Encore une fois, en principe et en fait, une convention avec la Porte dans l'intérêt de nos coréligionnaires n'a rien de nouveau. Elle ne nous offrirait nul avantage que nous ne possédions depuis longtemps, et dont nous n'eussions pu faire abus si nos intentions étaient telles qu'on les suppose. Si nous sommes forts, nous n'en avons pas besoin. Si nous sommes faibles, un pareil acte ne nous rendrait pas plus à craindre.

>> Cela est si vrai, que nous n'aurions jamais songé à en faire la proposition à propos de la question spéciale des Lieux-Saints si la Porte ne nous avait obligés,

par l'oubli de ses promesses antérieures, à tâcher de la lier plus étroitement au maintien du statu quo des sanctuaires de la Palestine; si, quand nous avons réclamé contre les concessions faites à notre détriment, elle ne nous avait donně pour excuse qu'en ce qui concerne les Lieux-Saints, la France avait un traité et que la Russie n'en avait pas.

» Au reste, monsieur, nous n'avons jamais fait d'une convention proprement dite la condition sine quâ non de notre accommodement avec la Porte. Tout en remettant sous cette forme au prince Menschikoff, lors de son envoi à Constantinople, la minute des stipulations qu'il aurait à négocier, il lui avait été laissé pleine et entière latitude non-seulement de les modifier dans leurs termes, mais aussi de les obtenir sous telle autre forme quelconque à laquelle répugneraient moins les susceptibilités de la Porte ou de la diplomatie étrangère.

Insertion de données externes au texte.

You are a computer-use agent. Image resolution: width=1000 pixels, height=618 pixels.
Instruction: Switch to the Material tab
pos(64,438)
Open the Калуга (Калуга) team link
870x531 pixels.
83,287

C'est d'après cette autorisation que notre négociateur, arrivé sur les lieux et ayant pu se convaincre des obstacles que rencontrait notre projet de convention, s'est borné à demander, sous le nom de sened, un acte plus en rapport avec les usages orientaux et moins conforme aux idées solennelles qu'implique d'ordinaire le mot de convention dans le droit public européen.

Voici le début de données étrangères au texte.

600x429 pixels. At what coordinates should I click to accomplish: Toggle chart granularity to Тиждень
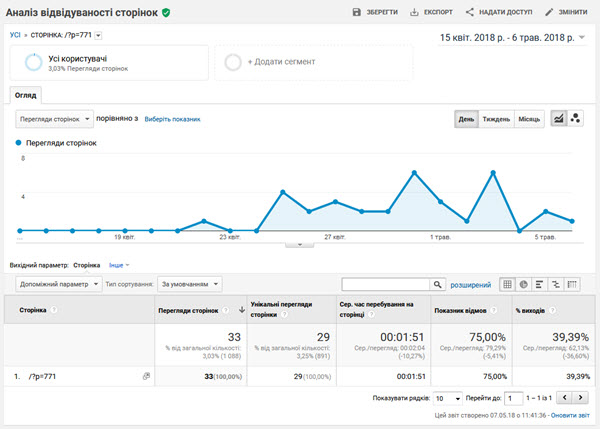coord(496,119)
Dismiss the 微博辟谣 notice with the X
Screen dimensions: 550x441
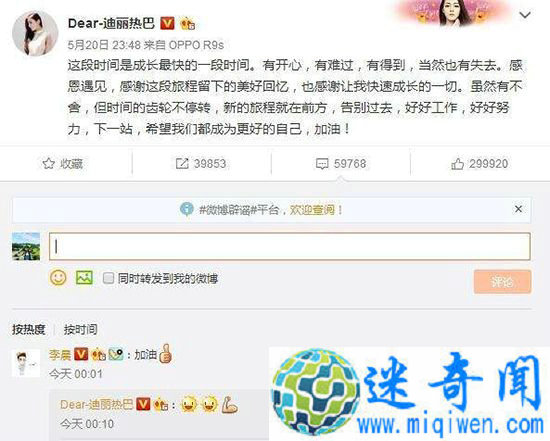point(518,209)
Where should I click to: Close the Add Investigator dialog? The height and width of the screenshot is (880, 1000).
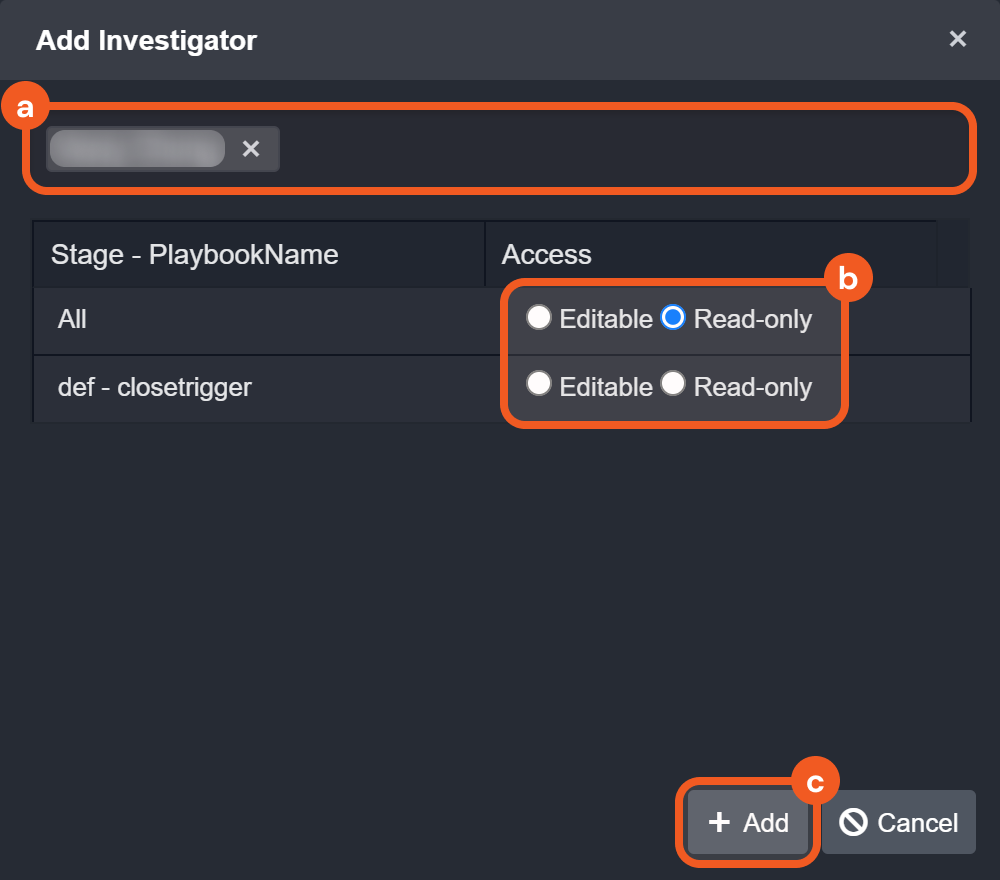957,39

» Deux clauses étendues de ce premier projet de sened par lesquelles nous demandions, non pas, comme on l'a prétendu, le droit de confirmer l'élection du patriarche de Constantinople, mais simplement le maintien des immunités ecclésiastiques et des avantages temporels accordés ab antiquo par la Porte aux quatre patriarches de Constantinople, d'Antioche, d'Alexandrie et de Jérusalem, ainsi qu'aux métropolitains, évêques et autres chefs spirituels de l'Église orientale, ayant soulevé de trop graves objections, le prince Menschikoff n'a point refusé de supprimer entièrement ces deux clauses. Il en est résulté un second projet de sened, sur l'acceptation duquel il a longtemps insisté.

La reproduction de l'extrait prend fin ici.